### THE DATA:
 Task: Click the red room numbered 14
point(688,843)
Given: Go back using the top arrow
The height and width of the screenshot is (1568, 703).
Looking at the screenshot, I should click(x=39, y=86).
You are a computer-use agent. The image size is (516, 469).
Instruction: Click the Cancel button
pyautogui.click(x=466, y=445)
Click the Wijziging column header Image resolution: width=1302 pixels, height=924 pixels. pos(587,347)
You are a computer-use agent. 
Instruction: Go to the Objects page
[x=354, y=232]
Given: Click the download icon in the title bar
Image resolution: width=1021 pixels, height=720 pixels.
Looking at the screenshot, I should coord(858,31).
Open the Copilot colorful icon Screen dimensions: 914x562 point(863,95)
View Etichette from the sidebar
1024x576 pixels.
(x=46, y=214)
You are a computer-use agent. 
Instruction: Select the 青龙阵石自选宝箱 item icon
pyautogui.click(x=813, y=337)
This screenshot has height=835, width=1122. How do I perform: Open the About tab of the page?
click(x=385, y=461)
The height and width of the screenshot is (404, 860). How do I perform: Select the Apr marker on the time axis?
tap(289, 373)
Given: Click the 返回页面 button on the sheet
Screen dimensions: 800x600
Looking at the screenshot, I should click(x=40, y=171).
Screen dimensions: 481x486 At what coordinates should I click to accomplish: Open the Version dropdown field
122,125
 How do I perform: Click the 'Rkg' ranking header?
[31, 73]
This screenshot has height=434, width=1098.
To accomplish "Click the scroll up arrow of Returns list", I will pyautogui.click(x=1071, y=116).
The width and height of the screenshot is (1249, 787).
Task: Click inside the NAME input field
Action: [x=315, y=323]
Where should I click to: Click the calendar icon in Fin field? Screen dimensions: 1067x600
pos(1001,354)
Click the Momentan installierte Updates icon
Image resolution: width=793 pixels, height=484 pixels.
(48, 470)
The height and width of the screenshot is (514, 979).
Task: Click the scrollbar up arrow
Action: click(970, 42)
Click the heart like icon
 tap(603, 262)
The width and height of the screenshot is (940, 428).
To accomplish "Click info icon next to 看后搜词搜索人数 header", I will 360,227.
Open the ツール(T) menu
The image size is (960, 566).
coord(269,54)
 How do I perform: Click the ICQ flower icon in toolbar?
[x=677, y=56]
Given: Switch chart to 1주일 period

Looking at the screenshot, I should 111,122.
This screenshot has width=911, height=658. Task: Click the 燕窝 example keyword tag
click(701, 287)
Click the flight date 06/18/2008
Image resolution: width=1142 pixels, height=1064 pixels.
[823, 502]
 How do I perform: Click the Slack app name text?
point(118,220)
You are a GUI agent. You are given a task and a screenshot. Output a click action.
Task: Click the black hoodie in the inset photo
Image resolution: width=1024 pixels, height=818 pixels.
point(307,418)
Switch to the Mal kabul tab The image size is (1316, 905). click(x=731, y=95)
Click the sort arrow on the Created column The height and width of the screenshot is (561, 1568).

### TASK BRIEF:
Retype every record above exactly as written.

### SOLUTION FOR THIS PROBLEM:
 Task: Click the red room numbered 14
point(688,843)
Given: Go back using the top arrow
The height and width of the screenshot is (1568, 703).
Looking at the screenshot, I should click(x=39, y=86).
You are a computer-use agent. The image size is (516, 469).
Instruction: Click the Cancel button
pyautogui.click(x=466, y=445)
Click the Wijziging column header Image resolution: width=1302 pixels, height=924 pixels. pos(587,347)
You are a computer-use agent. 
Instruction: Go to the Objects page
[x=354, y=232]
Given: Click the download icon in the title bar
Image resolution: width=1021 pixels, height=720 pixels.
Looking at the screenshot, I should coord(858,31).
Open the Copilot colorful icon Screen dimensions: 914x562 point(863,95)
View Etichette from the sidebar
1024x576 pixels.
(x=46, y=214)
You are a computer-use agent. 
Instruction: Select the 青龙阵石自选宝箱 item icon
pyautogui.click(x=813, y=337)
This screenshot has height=835, width=1122. How do I perform: Open the About tab of the page?
click(x=385, y=461)
The height and width of the screenshot is (404, 860). How do I perform: Select the Apr marker on the time axis?
tap(289, 373)
Given: Click the 返回页面 button on the sheet
Screen dimensions: 800x600
Looking at the screenshot, I should click(x=40, y=171).
Screen dimensions: 481x486 At what coordinates should I click to accomplish: Open the Version dropdown field
122,125
 How do I perform: Click the 'Rkg' ranking header?
[31, 73]
This screenshot has height=434, width=1098.
To accomplish "Click the scroll up arrow of Returns list", I will pyautogui.click(x=1071, y=116).
The width and height of the screenshot is (1249, 787).
Task: Click inside the NAME input field
Action: [x=315, y=323]
Where should I click to: Click the calendar icon in Fin field? Screen dimensions: 1067x600
pos(1001,354)
Click the Momentan installierte Updates icon
Image resolution: width=793 pixels, height=484 pixels.
(48, 470)
The height and width of the screenshot is (514, 979).
Task: Click the scrollbar up arrow
Action: click(970, 42)
Click the heart like icon
 tap(603, 262)
The width and height of the screenshot is (940, 428).
To accomplish "Click info icon next to 看后搜词搜索人数 header", I will 360,227.
Open the ツール(T) menu
The image size is (960, 566).
coord(269,54)
 How do I perform: Click the ICQ flower icon in toolbar?
[x=677, y=56]
Given: Switch chart to 1주일 period

Looking at the screenshot, I should 111,122.
This screenshot has width=911, height=658. Task: Click the 燕窝 example keyword tag
click(701, 287)
Click the flight date 06/18/2008
Image resolution: width=1142 pixels, height=1064 pixels.
[823, 502]
 How do I perform: Click the Slack app name text?
point(118,220)
You are a GUI agent. You are given a task and a screenshot. Output a click action.
Task: Click the black hoodie in the inset photo
Image resolution: width=1024 pixels, height=818 pixels.
point(307,418)
Switch to the Mal kabul tab The image size is (1316, 905). click(x=731, y=95)
Click the sort arrow on the Created column The height and width of the screenshot is (561, 1568).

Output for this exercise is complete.